==== Exercise material ====

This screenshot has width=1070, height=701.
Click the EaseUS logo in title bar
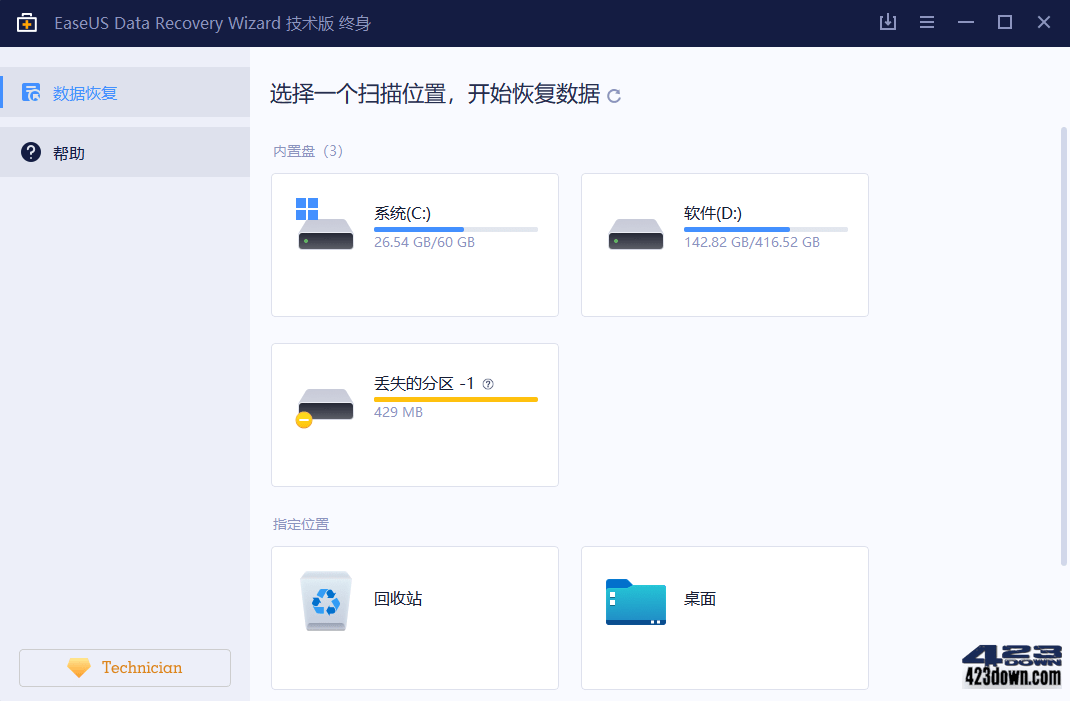pyautogui.click(x=27, y=21)
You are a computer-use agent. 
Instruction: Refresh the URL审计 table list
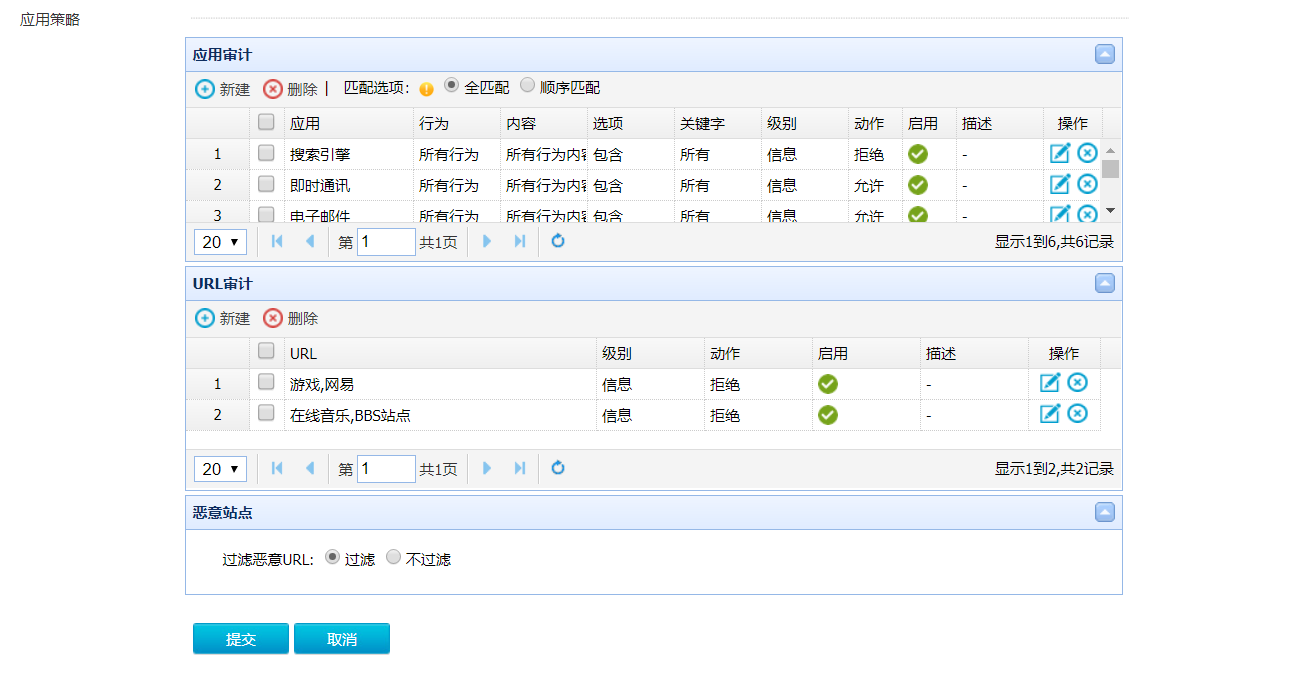(x=558, y=468)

====

- **Exercise requirements**: Nothing but the text of the listing should be set down, exactly, with the pictures left behind.

- **Response to the task**:
This screenshot has width=1070, height=701.
Click the EaseUS logo in title bar
pyautogui.click(x=27, y=21)
You are a computer-use agent. 
Instruction: Refresh the URL审计 table list
(x=558, y=468)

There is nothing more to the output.